Halsey served as chief of staff for First Service Command at South Boston Army Base from October 1945 to July 1946. He was promoted to temporary major general in January 1946, and held this rank until the following July. In July 1946, he returned to Japan, first as commander of the U.S. Army Yokohama Command, then as chief of staff for Eighth United States Army. He was again promoted to temporary major general in January 1948, and in February 1949 was assigned as assistant chief of staff for plans and operations (G-3) on the staff of the chief of Army Field Forces at Fort Monroe, Virginia.

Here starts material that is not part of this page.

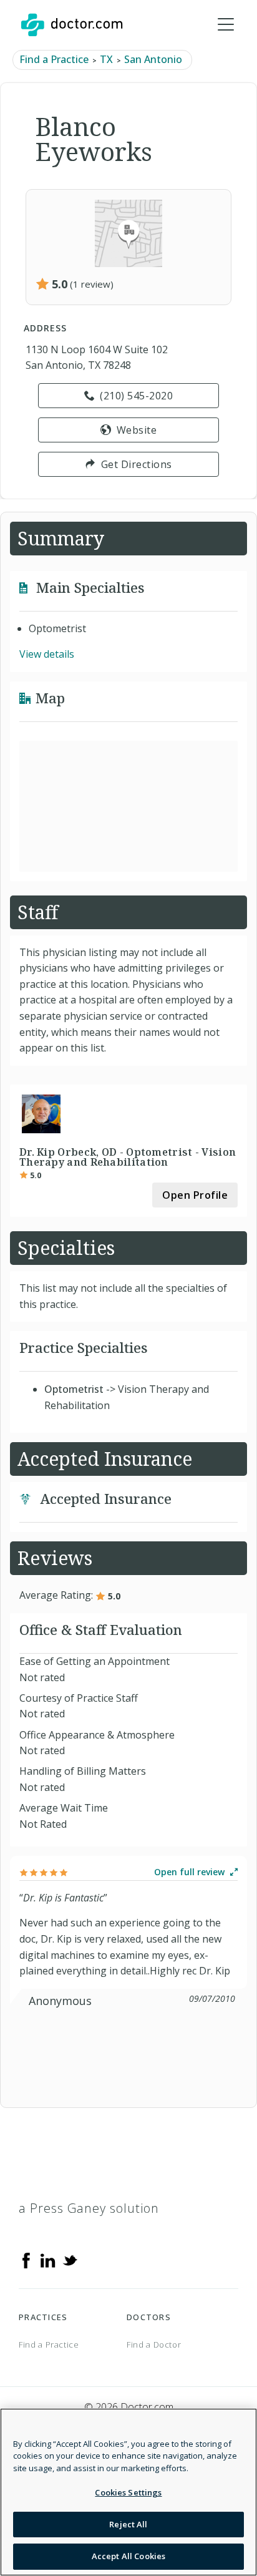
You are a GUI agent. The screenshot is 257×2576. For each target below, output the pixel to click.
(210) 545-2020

In January 1951, Halsey was assigned as deputy commander of Sixth United States Army, which was headquartered at the Presidio of San Francisco. Following the June 1951 retirement of Sixth Army commander Albert Coady Wedemeyer, Halsey as acting commander until the arrival of Wedemeyer's permanent replacement in August. Halsey retired in January 1953.

==Retirement and death==
After retiring from the military, Halsey was employed for several years as a consultant with the space and missile division of the Lockheed Corporation. Halsey died in Monterey, California on October 24, 1990. He was buried at San Francisco National Cemetery.

==Family==
In 1926, Halsey married Kathryne H. Crandall. They were the parents of two children, Kathryn and Milton Jr.